Don't get me started. I know everything is unfinished. A specific entanglement, where wrack had collected in some tree trunks. I felt the need to poke it with a stick. In this case, some large sticks, trees, actually, had lodged between three trees forming a triangle about twenty feet on a side. The some medium sticks got stuck in, then the whole pile built quickly, as the flood-water receded. The entire debris pile is maybe eight feet high in the center running smoothly down to the ground, maybe 40 feet in diameter. A handsome thing to the wrackologist in me.
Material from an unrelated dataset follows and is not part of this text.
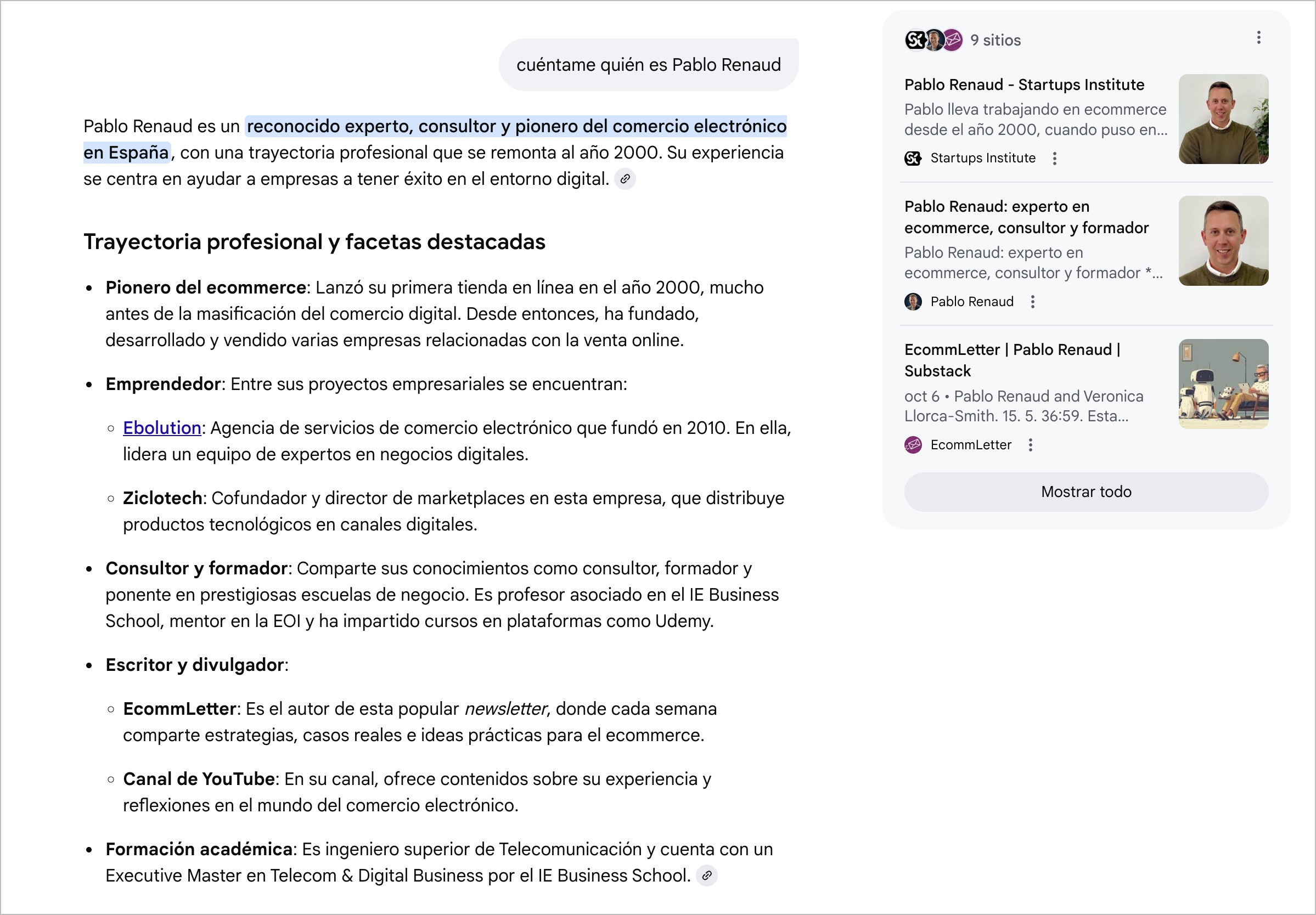Open options menu next to Startups Institute
The image size is (1316, 915).
[x=1055, y=159]
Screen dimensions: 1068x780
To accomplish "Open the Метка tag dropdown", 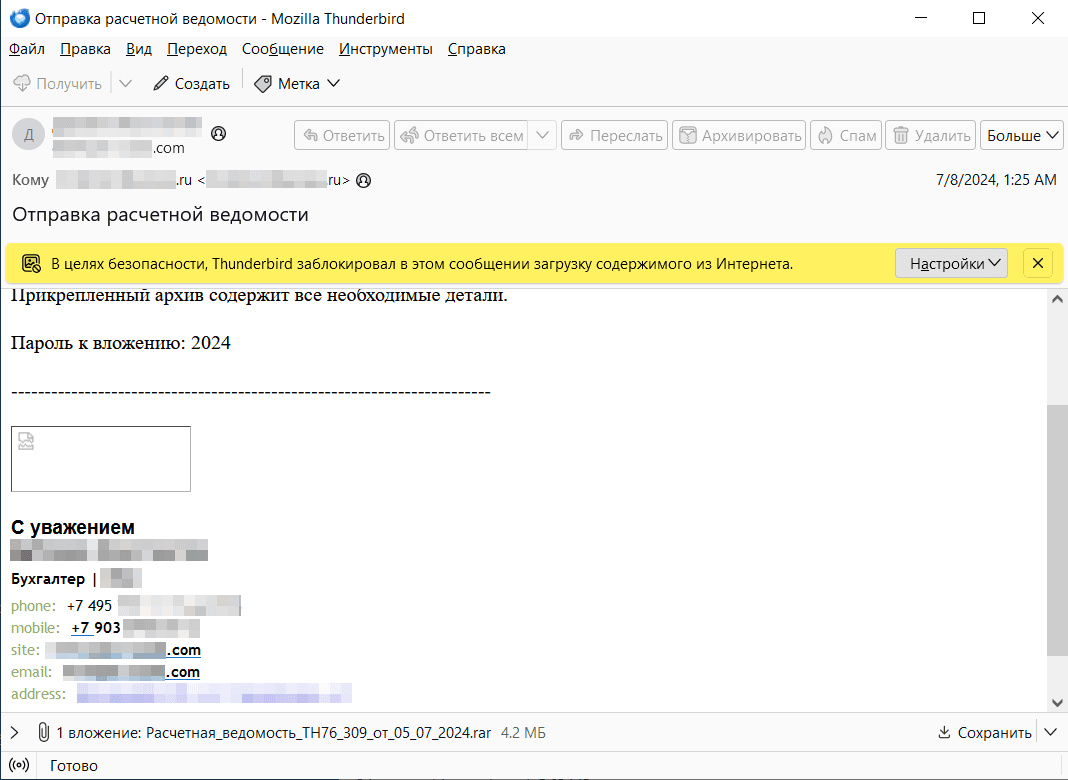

The usual river stuff, 75% of it, but always the other 25%. Mostly wood, beautiful, in all sizes, mostly debarked and polished smooth; doll pieces, balls, lots of plastic, various pieces of rope, and all the other detritus that finds its way into feeder streams along hundreds of miles of bank. I'll go back, when it dries out, as there were some nice pre-cut firewood rounds, but they weigh about a hundred pounds each right now. A long slow walk in the woods, looking for morels, and I found a few. The leaves on the blackberry canes that are in the open, are unfurling, and the Sassafras buds are swelling. Morels on toast with a cheese omelet. I do seriously love mushrooms on toast. Just butter, salt and pepper. Put on some grits in the crock pot, so I can make some polenta. We have to start thinking ahead here. Be good to have a pork tenderloin in the freezer. Things on which morels could be served. I make a pate, from morels, ground chicken, chicken fat, butter, and various other things, that has the mouth-feel of avocado, and sends your taste buds into overdrive. I don't use it as a weapon. But I always keep a meat thermometer in a holster on my belt.